= Vajara =

Tibetan rock and roll band

Vajara (天杵 (Tiān Chǔ, Heaven Pestle)) is Tibet's oldest and most famous rock and roll band. Founded in 1999 by six Tibetan people, the band creates modern music with elements from Tibetan opera, blues, and rap. Tenzin Dawa, the band's founder, was influenced by both Chinese rock acts such as Cui Jian and American rock bands like Nirvana but desired to forge a style separate from either genre. Vajara's songs are sung in both Tibetan and Chinese, with lyrical themes that address social issues such as greed and environmentalism. The band's main performing venue is a musical bar in Tibet's provincial capital of Lhasa.

==Style==
Vajara's musical style originates from the popular practices of young people on the Qinghai-Tibet Plateau. Vajara's founder and drummer, Tenzin Dawa (Bstan a'dzin Zla ba), was influenced by the music of Cui Jian, U2, Nirvana, and Metallica. Many Vajara songs incorporate elements from Tibetan folk music, including Tibetan opera, including heavy bass lines and throat singing. Lyrically, Vajara's originally-written songs covers themes of environmental protection, animal rights, and opposition to materialism. The band's intent, according to its founder, is to spread awareness not only about issues relevant to the Tibetan ethnic group, but also about issues common to humanity in general.

==Members==
Vajara was founded by six young Tibetan people in 1999, all of whom were born in the 1970s. Dawa began his musical career while studying at Beijing's Minzu University of China in the early 1990s, where he sought a style separate from American rock and the rock music of Han Chinese people.

==History==
Chinese rock became popular in eastern mainland China in the 1990s, but rock took an additional decade to become rooted in western China's Tibet region because of conservative resistance from elders. Vajara was founded in 1999 as the oldest rock band in Tibet and remains the most famous rock band in Tibet. In 2003, Vajara's first album, "Tian Chu", won the "Tibet Music The Most Percussive Award". In October 2005, they appeared at the sixth Beijing Midi Music Festival on October 3, 2005, in Haidan Park. When the Snow Pile White bar opened in Lhasa as the only music bar in the city in August 2005, they became the main venue for Vajara's performances. In 2006, Vajara was profiled by the China Internet Information Center as one of the six foremost bands in the Lhasa music scene, which also includes the fellow rock band Antelope Horns (Pilgrims), the country band Friends, the folk band Nine-Eyed Stones, and the pop groups Tibetan Mastiffs and Hada.

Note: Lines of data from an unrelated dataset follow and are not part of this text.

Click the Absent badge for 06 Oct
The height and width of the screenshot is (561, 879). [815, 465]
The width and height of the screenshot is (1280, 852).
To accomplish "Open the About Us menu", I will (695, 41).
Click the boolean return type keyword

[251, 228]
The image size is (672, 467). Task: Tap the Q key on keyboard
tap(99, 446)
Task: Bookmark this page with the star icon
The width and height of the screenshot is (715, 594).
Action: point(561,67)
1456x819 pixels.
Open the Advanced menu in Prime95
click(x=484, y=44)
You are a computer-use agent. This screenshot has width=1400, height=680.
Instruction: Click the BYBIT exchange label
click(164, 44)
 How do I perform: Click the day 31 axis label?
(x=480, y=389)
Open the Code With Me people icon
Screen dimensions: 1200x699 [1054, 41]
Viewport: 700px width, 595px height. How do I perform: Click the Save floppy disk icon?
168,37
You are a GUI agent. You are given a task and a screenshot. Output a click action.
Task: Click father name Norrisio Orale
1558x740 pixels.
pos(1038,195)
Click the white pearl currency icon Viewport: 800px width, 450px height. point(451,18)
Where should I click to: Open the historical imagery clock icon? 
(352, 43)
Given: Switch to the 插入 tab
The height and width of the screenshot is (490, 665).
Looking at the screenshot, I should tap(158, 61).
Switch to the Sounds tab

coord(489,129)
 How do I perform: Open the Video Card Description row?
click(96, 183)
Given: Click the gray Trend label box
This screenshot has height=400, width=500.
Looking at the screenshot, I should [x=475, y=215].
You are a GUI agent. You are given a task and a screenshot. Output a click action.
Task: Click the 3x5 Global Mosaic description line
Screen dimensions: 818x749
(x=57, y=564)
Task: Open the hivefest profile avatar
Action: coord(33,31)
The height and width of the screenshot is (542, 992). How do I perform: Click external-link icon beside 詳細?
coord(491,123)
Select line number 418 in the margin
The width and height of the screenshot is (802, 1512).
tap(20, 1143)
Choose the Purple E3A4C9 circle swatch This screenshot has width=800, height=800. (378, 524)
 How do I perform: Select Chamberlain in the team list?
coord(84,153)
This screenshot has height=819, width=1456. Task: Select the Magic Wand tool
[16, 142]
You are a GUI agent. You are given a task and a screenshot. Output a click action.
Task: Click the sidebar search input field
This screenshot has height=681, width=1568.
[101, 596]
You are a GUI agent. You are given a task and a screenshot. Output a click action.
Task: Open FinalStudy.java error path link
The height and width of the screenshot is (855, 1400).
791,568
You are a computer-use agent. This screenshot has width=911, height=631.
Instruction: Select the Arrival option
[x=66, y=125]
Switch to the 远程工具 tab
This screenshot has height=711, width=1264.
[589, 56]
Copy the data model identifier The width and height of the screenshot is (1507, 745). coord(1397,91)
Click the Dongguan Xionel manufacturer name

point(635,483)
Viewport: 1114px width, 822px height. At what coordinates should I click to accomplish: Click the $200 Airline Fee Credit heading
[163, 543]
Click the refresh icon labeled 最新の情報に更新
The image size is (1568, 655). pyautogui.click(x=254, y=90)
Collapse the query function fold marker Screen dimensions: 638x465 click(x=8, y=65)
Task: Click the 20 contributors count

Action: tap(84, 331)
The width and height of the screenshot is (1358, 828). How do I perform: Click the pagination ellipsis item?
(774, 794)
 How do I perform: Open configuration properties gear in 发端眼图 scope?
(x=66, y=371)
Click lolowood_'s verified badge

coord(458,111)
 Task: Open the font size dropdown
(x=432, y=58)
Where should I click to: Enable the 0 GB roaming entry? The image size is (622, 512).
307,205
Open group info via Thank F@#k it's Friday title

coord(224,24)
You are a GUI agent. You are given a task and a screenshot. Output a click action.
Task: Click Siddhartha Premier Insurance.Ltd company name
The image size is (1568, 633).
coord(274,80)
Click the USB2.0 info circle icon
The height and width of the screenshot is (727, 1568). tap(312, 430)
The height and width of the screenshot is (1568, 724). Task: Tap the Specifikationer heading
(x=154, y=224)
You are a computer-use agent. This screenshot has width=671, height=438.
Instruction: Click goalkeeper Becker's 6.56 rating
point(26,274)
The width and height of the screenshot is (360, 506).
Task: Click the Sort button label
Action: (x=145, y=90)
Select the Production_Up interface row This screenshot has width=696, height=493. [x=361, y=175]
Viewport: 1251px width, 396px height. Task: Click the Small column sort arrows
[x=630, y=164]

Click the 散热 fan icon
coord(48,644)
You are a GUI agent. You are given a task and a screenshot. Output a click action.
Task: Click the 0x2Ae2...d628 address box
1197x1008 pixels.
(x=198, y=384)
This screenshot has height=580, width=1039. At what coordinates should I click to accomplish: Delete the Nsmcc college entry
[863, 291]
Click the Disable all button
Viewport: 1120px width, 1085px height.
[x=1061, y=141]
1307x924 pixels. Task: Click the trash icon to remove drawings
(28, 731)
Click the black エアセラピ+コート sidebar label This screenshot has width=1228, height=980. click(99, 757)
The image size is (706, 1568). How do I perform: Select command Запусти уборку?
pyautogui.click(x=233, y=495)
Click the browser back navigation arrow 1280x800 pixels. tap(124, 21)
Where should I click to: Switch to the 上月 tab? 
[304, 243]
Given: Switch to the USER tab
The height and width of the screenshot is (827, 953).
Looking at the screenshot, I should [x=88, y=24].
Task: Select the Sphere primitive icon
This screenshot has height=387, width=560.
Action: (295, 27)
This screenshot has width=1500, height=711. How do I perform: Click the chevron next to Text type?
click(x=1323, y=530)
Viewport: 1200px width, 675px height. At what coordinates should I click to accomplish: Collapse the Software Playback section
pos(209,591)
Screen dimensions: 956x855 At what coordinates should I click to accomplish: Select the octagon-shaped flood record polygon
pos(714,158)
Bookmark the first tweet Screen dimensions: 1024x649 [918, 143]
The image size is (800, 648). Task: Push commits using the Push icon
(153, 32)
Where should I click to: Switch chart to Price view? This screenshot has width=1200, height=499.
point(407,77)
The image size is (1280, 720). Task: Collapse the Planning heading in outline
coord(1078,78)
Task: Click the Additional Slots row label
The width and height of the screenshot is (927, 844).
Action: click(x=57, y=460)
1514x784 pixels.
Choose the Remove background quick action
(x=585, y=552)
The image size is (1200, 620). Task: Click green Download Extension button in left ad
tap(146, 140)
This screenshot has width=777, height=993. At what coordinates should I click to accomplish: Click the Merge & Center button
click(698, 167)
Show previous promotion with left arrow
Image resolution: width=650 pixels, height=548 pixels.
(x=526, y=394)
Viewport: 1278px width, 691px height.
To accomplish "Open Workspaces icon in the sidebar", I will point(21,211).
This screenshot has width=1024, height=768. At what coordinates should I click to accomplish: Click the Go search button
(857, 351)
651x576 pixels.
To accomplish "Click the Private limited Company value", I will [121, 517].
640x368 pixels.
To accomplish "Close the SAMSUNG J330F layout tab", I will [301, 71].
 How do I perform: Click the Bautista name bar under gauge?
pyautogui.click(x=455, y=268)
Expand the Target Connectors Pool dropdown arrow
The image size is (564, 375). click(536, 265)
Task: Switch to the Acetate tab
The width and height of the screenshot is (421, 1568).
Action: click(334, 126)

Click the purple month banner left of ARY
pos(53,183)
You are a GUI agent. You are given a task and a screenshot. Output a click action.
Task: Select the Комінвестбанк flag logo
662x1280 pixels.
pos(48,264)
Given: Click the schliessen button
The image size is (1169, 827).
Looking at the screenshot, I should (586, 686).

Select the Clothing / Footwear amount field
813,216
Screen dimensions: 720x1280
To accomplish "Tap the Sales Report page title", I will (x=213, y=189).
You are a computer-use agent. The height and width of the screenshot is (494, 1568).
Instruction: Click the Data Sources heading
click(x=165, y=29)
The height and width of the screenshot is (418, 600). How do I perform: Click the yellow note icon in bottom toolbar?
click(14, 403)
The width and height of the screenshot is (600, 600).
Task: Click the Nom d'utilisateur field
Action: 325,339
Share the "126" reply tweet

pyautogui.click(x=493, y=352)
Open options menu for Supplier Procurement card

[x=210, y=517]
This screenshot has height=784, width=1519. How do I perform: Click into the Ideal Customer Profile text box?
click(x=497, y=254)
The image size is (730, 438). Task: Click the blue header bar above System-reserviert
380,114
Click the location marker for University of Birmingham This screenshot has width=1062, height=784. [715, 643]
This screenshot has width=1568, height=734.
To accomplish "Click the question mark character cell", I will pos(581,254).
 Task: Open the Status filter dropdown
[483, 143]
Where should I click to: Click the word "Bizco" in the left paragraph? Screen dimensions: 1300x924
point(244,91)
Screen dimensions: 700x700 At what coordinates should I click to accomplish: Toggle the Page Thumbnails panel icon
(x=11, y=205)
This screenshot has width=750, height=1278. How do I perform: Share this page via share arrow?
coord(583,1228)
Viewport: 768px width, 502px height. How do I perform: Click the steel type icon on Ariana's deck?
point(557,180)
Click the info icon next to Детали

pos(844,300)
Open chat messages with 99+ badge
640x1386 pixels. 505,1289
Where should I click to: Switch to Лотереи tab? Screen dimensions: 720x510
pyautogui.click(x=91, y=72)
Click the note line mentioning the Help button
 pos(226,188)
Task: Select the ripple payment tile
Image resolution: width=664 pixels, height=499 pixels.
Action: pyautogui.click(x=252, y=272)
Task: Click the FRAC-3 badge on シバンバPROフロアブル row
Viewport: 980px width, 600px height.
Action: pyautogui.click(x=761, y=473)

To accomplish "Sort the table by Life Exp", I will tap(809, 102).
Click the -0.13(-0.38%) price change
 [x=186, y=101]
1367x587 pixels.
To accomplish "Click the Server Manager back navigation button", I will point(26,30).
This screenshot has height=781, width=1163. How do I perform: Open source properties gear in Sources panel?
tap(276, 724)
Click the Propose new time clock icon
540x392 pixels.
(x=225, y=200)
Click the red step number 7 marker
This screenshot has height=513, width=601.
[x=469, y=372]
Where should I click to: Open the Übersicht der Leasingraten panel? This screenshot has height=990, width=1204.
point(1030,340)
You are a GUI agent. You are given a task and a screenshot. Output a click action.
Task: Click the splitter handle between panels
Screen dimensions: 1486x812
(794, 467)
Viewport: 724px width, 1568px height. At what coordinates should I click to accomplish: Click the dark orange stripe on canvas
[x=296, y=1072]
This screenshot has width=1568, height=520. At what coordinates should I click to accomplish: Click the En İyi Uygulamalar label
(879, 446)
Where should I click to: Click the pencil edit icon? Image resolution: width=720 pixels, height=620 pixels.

In March 2008, Vajara signed a recording contract with Modernsky Entertainment (摩登天空, Módēng Tiānkōng), coinciding with the release of its second album, "Tianchu 2". Tianchu 2 contains elements of blues and rap, and is sung in both the Tibetan and Chinese languages. In 2009, Vajara was mentioned in the national People's Daily as an example of the cultural output of young Tibetans who are proficient in both Tibetan and Chinese, who since the release of the Sister Drum album in 1999 have capitalized on the popularity of Tibetan folk traditions within China as a whole. Other artists mentioned as Vajara's contemporaries include the Tibetan poets Alai, Tashi Dawa, and Yindaicai.